ICAM-1 and VCAM-1 have a wide tissue distribution, whereas E-selectin is only expressed by
endothelial cells. Preeclampsia is associated with increased maternal serum levels of soluble
VCAM-1, E-selectin, and probably also ICAM-1.168,169 This increase may be an early event.168 The
increased IL-6 and IL-1 receptor antagonist (reflecting increased IL-1 concentrations) levels in
preeclampsia correlate with elevated VCAM-1 concentrations. 166 The increase in these soluble
cell adhesion molecules reflects increased expression of these molecules on endothelial cells and
thereby explains leukocyte activation in preeclampsia.156 Abnormal endothelial cellleukocyte
interaction in preeclampsia is confined to maternal circulation, as is demonstrated by similar
expression of cell adhesion molecules in placental vessels and elastase levels in fetal plasma in
preeclampsia as compared with normal pregnancy.156,170

Oxygen free radicals.

Preeclampsia is associated with oxidative stress, defined as an imbalance between prooxidant
and antioxidant forces in favor of prooxidants, leading to potential cell or tissue damage. 171
Oxygen free radicals can lead to the formation of lipid peroxides.
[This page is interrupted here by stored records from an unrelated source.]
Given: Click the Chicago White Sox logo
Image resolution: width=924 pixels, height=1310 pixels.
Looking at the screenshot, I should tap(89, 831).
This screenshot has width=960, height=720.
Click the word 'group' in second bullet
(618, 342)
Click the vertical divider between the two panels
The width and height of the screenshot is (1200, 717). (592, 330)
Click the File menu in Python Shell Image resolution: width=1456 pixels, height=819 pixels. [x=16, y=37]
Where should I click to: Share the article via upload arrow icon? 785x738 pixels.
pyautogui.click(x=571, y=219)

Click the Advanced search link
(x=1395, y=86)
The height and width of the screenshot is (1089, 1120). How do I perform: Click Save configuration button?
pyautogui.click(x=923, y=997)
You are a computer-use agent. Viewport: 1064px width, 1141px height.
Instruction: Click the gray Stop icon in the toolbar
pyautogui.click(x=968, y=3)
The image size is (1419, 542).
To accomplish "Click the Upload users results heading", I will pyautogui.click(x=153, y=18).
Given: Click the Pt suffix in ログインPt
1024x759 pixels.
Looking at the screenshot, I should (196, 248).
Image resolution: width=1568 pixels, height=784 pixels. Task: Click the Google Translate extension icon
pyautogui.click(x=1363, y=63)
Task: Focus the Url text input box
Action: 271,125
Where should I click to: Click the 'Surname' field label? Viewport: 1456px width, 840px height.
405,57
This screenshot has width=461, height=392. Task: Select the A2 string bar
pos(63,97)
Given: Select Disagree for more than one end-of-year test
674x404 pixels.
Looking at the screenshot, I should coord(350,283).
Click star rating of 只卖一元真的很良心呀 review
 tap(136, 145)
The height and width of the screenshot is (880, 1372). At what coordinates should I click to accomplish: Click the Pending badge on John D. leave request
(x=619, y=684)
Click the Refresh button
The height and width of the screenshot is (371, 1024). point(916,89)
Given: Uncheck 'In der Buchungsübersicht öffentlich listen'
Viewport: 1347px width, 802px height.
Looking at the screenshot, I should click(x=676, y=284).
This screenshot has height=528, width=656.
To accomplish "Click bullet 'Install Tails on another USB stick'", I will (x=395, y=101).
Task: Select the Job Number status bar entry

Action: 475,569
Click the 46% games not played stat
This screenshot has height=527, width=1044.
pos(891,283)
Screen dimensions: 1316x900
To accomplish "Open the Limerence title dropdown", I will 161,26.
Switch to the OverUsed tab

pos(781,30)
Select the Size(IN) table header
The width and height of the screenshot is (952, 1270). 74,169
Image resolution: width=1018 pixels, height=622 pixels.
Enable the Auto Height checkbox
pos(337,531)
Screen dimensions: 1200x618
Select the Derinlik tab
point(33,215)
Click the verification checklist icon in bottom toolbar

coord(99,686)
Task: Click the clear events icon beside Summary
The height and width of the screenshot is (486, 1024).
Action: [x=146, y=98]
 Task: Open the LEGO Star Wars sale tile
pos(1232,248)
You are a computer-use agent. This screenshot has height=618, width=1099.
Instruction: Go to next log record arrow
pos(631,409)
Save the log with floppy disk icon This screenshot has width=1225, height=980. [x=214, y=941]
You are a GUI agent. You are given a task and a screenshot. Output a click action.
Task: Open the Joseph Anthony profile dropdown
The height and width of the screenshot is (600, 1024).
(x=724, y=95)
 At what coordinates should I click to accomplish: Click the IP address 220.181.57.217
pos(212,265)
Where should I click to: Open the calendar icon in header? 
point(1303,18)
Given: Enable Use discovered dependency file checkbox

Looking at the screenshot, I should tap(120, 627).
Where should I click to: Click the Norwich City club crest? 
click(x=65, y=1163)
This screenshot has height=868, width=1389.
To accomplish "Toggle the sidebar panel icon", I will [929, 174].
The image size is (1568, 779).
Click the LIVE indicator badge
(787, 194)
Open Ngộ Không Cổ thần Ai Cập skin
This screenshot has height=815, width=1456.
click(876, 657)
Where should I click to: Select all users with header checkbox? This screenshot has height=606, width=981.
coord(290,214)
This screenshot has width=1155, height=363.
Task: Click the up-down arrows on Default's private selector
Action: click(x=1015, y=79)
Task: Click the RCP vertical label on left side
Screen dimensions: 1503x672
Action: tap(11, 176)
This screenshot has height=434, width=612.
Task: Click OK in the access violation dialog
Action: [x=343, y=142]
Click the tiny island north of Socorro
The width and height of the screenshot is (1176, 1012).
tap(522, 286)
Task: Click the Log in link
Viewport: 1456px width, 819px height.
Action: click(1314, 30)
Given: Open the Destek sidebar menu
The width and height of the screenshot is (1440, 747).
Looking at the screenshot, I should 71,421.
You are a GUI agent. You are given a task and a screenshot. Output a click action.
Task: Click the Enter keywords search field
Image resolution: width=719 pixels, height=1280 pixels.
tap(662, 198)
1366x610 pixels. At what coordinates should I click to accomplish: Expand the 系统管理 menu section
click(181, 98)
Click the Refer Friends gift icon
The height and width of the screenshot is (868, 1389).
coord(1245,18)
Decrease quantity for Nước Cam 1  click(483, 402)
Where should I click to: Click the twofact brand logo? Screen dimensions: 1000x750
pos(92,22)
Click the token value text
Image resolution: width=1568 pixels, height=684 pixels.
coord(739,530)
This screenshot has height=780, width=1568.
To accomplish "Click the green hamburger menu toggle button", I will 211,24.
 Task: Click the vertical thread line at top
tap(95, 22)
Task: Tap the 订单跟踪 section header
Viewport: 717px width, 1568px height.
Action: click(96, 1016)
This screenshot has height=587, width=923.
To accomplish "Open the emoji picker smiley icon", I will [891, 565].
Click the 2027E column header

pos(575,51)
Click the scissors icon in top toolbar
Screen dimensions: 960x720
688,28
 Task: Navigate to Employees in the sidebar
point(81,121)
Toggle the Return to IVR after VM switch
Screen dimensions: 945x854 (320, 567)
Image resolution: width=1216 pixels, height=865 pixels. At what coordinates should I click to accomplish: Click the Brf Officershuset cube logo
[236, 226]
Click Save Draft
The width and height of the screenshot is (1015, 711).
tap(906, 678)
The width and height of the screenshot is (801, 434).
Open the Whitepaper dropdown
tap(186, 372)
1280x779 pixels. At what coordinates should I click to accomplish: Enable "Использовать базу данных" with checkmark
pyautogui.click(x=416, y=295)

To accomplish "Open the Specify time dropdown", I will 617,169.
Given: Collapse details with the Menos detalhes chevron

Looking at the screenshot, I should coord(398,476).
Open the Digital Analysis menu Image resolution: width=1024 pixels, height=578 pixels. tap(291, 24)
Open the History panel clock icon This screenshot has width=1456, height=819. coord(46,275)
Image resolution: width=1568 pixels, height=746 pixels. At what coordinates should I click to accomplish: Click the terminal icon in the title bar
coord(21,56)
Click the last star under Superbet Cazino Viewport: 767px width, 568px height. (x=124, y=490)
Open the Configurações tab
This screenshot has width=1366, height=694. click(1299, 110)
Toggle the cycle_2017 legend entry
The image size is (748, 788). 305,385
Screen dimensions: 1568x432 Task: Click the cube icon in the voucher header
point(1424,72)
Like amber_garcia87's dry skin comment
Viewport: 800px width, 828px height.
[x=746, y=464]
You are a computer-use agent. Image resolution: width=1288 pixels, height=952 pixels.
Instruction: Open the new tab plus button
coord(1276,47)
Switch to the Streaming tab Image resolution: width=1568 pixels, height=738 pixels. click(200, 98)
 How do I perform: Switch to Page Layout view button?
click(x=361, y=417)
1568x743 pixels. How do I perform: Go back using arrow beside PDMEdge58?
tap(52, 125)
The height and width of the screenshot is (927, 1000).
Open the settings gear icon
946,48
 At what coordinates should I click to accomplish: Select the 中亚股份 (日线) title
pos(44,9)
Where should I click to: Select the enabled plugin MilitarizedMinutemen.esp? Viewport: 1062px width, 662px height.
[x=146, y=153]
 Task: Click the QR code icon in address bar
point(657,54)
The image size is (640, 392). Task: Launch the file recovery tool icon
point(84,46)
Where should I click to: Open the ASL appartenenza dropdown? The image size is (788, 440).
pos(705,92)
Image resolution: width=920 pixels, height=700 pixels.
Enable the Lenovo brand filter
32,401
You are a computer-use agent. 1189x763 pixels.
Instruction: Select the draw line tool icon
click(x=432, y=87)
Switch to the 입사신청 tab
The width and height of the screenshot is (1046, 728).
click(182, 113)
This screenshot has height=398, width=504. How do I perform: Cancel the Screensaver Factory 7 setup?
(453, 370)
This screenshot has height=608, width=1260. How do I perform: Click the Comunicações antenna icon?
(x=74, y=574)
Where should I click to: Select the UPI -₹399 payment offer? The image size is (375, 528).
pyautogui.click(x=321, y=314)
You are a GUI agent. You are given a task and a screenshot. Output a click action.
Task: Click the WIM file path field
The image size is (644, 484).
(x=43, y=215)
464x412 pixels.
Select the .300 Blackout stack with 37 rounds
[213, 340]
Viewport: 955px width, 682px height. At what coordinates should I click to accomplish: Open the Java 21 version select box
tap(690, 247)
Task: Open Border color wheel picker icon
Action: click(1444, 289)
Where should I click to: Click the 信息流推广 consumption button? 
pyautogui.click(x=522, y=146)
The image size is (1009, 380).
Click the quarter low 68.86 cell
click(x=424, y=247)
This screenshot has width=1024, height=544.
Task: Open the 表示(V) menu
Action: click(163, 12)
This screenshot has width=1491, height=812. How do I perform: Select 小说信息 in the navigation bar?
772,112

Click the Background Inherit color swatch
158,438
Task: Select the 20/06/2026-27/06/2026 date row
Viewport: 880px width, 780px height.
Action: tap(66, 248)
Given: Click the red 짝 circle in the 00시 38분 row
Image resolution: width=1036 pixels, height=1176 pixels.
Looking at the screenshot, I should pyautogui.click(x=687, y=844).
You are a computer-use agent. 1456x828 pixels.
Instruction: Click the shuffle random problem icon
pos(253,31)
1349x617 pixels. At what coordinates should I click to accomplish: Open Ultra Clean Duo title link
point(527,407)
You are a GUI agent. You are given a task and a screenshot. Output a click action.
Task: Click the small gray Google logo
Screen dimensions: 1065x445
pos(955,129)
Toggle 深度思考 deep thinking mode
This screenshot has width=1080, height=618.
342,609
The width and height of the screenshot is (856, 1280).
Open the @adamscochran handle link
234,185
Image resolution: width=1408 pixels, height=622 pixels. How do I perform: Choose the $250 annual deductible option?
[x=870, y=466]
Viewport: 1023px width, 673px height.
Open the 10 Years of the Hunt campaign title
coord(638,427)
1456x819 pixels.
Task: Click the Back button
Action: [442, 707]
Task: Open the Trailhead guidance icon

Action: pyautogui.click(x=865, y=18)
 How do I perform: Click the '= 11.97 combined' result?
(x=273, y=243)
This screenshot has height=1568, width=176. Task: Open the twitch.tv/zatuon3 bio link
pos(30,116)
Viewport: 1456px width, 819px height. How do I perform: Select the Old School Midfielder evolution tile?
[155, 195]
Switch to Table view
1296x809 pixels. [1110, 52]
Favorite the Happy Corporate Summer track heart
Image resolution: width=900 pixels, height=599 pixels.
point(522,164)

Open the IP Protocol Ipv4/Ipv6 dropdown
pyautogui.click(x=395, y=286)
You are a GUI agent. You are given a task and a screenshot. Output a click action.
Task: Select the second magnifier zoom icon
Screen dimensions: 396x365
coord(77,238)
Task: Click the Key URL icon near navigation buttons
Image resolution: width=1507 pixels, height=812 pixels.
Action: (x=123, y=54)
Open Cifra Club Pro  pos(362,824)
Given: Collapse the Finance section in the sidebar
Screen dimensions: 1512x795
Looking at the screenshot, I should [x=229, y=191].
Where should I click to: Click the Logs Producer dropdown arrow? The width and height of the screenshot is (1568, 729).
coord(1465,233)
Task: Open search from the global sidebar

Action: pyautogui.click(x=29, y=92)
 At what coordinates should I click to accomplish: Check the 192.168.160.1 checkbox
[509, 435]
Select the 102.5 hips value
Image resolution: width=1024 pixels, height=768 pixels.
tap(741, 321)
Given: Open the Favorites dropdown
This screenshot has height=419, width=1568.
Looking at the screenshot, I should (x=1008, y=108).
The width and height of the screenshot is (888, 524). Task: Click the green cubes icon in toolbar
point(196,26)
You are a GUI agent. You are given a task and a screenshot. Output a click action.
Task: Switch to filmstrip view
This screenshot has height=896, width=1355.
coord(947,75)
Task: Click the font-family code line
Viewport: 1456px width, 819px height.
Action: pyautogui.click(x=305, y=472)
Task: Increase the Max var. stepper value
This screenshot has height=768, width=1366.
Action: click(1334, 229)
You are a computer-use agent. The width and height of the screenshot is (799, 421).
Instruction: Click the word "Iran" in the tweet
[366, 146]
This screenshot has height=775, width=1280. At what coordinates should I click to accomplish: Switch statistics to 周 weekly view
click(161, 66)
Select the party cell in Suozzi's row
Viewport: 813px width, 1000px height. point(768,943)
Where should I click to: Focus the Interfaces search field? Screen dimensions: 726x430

Once lipid peroxidation is
initiated, it becomes self-propagating. According to some investigators, oxidized low-density
lipoproteins may have a half-life of 3 hours in the circulatory system, suggesting the still
controversial possibility that they may function as circulating compounds. 171-173 Because lipid
peroxides, measured as stable lipid peroxide metabolites, 172 are increased above nonpregnant
levels in normal pregnancy, it seems that even normal pregnancy induces a certain degree of
oxidative stress. Lipid peroxide levels are further increased in preeclampsia and correlate with an
increase in blood pressure but not with perinatal outcome. 174-178 Preeclamptic lesions of decidual
vessels resemble atherosclerotic lesions, both showing fibrinoid necrosis of the vessel wall and
accumulation of lipid-laden foam cells, a hallmark of oxidized low-density lipoproteins. 173,174,179
Some,180 but not all,181 investigators found titers of IgG autoantibody to oxidized low-density
lipoproteins to be increased in preeclampsia.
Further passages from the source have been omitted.